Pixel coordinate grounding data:
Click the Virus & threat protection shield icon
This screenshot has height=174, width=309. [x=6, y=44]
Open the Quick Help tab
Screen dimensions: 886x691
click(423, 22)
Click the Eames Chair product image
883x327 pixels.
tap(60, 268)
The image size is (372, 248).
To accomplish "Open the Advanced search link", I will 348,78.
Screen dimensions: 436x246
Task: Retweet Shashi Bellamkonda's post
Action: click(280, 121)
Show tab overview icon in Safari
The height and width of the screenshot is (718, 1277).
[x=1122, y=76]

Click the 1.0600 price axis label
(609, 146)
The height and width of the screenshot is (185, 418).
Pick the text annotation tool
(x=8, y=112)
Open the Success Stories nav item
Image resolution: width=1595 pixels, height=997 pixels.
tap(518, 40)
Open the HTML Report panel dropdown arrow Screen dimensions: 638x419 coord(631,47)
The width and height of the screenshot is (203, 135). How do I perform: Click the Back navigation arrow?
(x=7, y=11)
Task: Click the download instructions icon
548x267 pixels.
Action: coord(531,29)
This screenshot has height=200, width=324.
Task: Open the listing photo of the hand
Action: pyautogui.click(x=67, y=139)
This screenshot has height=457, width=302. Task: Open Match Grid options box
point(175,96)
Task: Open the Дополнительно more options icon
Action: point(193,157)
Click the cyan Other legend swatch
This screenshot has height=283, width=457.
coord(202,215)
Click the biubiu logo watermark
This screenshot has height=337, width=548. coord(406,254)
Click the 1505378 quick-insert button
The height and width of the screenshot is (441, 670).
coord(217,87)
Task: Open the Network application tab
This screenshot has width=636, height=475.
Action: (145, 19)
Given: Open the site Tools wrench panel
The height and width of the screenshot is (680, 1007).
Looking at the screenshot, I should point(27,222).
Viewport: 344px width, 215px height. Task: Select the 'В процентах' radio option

** WHAT TO DO **
For each record above, give it again without a single change.

** RESULT OF THIS TASK **
Click the Virus & threat protection shield icon
This screenshot has height=174, width=309. [x=6, y=44]
Open the Quick Help tab
Screen dimensions: 886x691
click(423, 22)
Click the Eames Chair product image
883x327 pixels.
tap(60, 268)
The image size is (372, 248).
To accomplish "Open the Advanced search link", I will 348,78.
Screen dimensions: 436x246
Task: Retweet Shashi Bellamkonda's post
Action: click(280, 121)
Show tab overview icon in Safari
The height and width of the screenshot is (718, 1277).
[x=1122, y=76]

Click the 1.0600 price axis label
(609, 146)
The height and width of the screenshot is (185, 418).
Pick the text annotation tool
(x=8, y=112)
Open the Success Stories nav item
Image resolution: width=1595 pixels, height=997 pixels.
tap(518, 40)
Open the HTML Report panel dropdown arrow Screen dimensions: 638x419 coord(631,47)
The width and height of the screenshot is (203, 135). How do I perform: Click the Back navigation arrow?
(x=7, y=11)
Task: Click the download instructions icon
548x267 pixels.
Action: coord(531,29)
This screenshot has height=200, width=324.
Task: Open the listing photo of the hand
Action: pyautogui.click(x=67, y=139)
This screenshot has height=457, width=302. Task: Open Match Grid options box
point(175,96)
Task: Open the Дополнительно more options icon
Action: point(193,157)
Click the cyan Other legend swatch
This screenshot has height=283, width=457.
coord(202,215)
Click the biubiu logo watermark
This screenshot has height=337, width=548. coord(406,254)
Click the 1505378 quick-insert button
The height and width of the screenshot is (441, 670).
coord(217,87)
Task: Open the Network application tab
This screenshot has width=636, height=475.
Action: (145, 19)
Given: Open the site Tools wrench panel
The height and width of the screenshot is (680, 1007).
Looking at the screenshot, I should point(27,222).
Viewport: 344px width, 215px height. Task: Select the 'В процентах' radio option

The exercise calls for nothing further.